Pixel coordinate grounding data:
▬▬▬

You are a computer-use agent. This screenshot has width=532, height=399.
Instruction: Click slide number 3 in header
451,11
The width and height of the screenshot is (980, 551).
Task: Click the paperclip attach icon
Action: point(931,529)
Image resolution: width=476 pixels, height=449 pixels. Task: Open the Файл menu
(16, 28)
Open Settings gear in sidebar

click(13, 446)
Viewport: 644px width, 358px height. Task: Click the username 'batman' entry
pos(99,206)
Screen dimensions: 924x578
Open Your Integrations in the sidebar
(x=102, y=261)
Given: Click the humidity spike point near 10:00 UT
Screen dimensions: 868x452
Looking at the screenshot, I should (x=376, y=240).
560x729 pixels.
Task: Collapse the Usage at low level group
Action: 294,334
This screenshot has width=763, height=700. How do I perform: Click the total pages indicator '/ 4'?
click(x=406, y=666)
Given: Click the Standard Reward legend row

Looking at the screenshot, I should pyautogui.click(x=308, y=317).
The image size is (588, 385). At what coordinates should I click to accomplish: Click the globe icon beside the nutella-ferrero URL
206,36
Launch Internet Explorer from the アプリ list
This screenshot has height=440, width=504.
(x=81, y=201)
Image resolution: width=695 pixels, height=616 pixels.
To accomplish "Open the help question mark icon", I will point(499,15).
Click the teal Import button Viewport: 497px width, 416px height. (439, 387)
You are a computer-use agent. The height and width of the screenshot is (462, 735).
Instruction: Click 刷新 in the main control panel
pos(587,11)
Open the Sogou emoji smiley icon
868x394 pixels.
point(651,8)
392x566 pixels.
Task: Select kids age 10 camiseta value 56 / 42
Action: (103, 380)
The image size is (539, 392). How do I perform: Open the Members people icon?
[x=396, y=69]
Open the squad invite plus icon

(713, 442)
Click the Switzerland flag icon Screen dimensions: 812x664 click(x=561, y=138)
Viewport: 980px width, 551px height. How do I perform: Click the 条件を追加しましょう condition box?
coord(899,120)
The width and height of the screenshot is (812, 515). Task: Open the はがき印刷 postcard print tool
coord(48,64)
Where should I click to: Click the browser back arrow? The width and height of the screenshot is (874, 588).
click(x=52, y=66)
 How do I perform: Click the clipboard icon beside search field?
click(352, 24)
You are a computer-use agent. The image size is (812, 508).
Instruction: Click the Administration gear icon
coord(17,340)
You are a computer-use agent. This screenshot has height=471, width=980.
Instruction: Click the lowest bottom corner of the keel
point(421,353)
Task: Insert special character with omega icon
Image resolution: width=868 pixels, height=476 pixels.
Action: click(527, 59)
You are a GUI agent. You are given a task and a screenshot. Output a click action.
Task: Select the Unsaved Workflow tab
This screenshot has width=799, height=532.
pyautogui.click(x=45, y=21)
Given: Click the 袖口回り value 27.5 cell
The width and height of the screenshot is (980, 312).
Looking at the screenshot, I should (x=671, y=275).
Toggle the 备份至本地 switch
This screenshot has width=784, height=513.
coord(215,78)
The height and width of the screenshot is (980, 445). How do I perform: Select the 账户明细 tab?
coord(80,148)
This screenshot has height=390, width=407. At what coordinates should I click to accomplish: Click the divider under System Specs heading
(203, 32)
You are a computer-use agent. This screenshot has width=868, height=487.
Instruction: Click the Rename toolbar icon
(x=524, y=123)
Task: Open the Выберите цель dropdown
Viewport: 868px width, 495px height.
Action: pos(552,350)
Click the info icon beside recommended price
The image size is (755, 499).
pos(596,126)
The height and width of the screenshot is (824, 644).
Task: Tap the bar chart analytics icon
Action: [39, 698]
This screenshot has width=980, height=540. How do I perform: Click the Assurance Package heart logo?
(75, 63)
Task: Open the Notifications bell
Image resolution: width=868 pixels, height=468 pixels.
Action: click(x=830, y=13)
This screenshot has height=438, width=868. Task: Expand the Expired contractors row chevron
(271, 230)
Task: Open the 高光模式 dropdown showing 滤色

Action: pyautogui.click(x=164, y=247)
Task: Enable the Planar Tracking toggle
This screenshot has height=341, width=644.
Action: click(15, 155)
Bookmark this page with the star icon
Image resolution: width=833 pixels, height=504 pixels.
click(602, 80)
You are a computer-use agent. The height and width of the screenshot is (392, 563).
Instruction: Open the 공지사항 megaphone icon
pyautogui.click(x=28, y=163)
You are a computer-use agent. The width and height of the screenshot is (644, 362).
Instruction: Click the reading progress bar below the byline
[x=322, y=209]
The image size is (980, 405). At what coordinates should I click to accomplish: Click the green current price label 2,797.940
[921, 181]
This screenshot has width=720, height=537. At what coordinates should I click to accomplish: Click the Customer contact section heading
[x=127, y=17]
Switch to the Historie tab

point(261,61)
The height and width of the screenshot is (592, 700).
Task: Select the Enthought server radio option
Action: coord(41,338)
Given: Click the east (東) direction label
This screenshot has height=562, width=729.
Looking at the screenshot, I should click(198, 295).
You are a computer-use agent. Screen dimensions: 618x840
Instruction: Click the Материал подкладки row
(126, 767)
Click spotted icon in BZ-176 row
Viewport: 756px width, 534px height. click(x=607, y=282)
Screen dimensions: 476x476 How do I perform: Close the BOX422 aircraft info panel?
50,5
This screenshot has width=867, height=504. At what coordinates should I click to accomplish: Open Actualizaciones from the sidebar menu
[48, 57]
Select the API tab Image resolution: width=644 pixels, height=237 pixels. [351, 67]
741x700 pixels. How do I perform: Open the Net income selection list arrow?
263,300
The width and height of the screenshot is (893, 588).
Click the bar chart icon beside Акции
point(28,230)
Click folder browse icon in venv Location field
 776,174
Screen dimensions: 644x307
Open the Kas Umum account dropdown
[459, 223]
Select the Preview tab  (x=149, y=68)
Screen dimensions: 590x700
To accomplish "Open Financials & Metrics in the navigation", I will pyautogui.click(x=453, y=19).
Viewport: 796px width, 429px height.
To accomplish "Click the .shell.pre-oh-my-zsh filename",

▬▬▬

WHAT YOU HAVE TO DO:
Set down the lines of the records exactly, from the first one through the line containing "Click the Switzerland", and add nothing else.

EXPECTED ANSWER:
You are a computer-use agent. This screenshot has width=532, height=399.
Instruction: Click slide number 3 in header
451,11
The width and height of the screenshot is (980, 551).
Task: Click the paperclip attach icon
Action: point(931,529)
Image resolution: width=476 pixels, height=449 pixels. Task: Open the Файл menu
(16, 28)
Open Settings gear in sidebar

click(13, 446)
Viewport: 644px width, 358px height. Task: Click the username 'batman' entry
pos(99,206)
Screen dimensions: 924x578
Open Your Integrations in the sidebar
(x=102, y=261)
Given: Click the humidity spike point near 10:00 UT
Screen dimensions: 868x452
Looking at the screenshot, I should (x=376, y=240).
560x729 pixels.
Task: Collapse the Usage at low level group
Action: 294,334
This screenshot has width=763, height=700. How do I perform: Click the total pages indicator '/ 4'?
click(x=406, y=666)
Given: Click the Standard Reward legend row

Looking at the screenshot, I should pyautogui.click(x=308, y=317).
The image size is (588, 385). At what coordinates should I click to accomplish: Click the globe icon beside the nutella-ferrero URL
206,36
Launch Internet Explorer from the アプリ list
This screenshot has height=440, width=504.
(x=81, y=201)
Image resolution: width=695 pixels, height=616 pixels.
To accomplish "Open the help question mark icon", I will point(499,15).
Click the teal Import button Viewport: 497px width, 416px height. (439, 387)
You are a computer-use agent. The height and width of the screenshot is (462, 735).
Instruction: Click 刷新 in the main control panel
pos(587,11)
Open the Sogou emoji smiley icon
868x394 pixels.
point(651,8)
392x566 pixels.
Task: Select kids age 10 camiseta value 56 / 42
Action: (103, 380)
The image size is (539, 392). How do I perform: Open the Members people icon?
[x=396, y=69]
Open the squad invite plus icon

(713, 442)
Click the Switzerland flag icon Screen dimensions: 812x664 click(x=561, y=138)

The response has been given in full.